:: Requirement ::
What you return must be every line below that includes the word "handle".

:: Records ::
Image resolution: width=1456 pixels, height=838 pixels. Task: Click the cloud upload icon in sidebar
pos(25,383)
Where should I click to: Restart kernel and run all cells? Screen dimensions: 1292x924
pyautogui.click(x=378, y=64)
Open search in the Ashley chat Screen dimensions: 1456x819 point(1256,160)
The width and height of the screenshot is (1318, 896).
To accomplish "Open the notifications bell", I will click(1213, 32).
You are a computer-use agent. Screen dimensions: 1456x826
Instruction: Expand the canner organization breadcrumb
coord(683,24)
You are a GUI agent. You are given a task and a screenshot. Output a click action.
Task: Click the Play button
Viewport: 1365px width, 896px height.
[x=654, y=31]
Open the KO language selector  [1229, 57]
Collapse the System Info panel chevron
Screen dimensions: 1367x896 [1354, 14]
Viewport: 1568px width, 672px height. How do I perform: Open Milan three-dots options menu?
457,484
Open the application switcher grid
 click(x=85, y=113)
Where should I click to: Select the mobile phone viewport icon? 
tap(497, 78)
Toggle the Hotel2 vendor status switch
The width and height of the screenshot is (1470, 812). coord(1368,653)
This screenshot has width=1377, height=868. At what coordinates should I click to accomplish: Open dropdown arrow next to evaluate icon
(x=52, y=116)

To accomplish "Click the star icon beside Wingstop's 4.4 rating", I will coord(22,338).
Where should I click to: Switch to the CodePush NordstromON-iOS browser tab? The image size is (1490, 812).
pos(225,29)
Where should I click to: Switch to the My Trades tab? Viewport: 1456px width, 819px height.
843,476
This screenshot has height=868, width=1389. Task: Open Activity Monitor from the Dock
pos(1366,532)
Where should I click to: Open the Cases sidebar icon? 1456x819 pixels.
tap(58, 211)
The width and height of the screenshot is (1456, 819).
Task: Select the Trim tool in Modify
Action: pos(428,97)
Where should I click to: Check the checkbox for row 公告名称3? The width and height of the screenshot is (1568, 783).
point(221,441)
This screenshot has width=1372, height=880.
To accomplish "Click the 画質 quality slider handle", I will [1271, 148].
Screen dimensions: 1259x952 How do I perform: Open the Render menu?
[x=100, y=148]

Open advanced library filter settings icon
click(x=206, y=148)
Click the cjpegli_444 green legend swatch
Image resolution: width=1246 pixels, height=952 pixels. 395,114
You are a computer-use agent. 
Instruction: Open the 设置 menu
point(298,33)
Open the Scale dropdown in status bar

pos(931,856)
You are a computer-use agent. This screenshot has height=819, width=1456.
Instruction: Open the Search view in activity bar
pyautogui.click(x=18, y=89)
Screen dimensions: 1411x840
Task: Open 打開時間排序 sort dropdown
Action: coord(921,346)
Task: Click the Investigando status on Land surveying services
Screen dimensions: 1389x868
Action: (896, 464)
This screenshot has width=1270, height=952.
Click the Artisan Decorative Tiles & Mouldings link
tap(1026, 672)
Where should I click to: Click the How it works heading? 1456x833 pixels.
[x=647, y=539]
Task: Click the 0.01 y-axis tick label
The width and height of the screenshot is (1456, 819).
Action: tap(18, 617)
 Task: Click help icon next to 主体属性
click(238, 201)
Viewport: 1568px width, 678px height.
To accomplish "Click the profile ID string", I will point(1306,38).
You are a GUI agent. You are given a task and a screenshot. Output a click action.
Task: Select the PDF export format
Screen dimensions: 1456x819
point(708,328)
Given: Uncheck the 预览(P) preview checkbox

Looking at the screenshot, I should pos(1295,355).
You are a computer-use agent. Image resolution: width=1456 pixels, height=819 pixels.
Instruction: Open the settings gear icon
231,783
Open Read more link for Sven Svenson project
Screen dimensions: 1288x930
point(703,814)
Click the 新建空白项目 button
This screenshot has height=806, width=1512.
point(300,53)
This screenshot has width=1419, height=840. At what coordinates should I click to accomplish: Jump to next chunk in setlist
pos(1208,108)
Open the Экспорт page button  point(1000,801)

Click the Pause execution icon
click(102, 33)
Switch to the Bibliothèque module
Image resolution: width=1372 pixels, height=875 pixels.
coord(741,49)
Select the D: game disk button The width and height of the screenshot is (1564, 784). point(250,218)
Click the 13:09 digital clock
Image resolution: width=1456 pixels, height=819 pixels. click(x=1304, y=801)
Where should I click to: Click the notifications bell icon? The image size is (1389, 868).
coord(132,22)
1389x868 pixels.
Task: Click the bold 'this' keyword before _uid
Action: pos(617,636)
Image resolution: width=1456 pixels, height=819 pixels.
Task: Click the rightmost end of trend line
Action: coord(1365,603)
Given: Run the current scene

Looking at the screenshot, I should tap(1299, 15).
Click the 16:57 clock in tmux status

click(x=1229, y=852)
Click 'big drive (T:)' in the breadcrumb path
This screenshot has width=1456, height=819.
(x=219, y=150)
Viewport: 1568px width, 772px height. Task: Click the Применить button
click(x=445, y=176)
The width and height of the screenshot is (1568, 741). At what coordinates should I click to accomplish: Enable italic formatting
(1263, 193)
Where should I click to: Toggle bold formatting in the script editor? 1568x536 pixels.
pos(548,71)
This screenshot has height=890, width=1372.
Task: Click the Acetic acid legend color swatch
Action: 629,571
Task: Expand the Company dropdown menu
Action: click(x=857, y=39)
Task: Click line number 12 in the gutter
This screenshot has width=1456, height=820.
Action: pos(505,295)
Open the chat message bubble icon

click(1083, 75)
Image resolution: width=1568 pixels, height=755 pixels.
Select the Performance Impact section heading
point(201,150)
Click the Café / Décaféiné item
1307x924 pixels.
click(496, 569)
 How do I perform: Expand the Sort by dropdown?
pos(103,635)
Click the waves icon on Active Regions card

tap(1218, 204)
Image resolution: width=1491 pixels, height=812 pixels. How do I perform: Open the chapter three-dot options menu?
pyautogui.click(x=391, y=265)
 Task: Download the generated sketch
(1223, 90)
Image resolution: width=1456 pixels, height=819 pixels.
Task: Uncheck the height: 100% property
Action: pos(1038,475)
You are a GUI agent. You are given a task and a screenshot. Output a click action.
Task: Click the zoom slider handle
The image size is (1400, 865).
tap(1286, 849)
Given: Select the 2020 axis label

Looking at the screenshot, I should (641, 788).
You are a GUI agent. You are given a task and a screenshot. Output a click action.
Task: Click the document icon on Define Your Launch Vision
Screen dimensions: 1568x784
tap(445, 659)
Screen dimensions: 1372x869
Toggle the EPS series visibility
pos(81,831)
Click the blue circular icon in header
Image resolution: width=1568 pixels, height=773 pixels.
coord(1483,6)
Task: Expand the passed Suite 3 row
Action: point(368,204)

:: Response for this exercise ::
To accomplish "Click the 画質 quality slider handle", I will [1271, 148].
Task: Click the zoom slider handle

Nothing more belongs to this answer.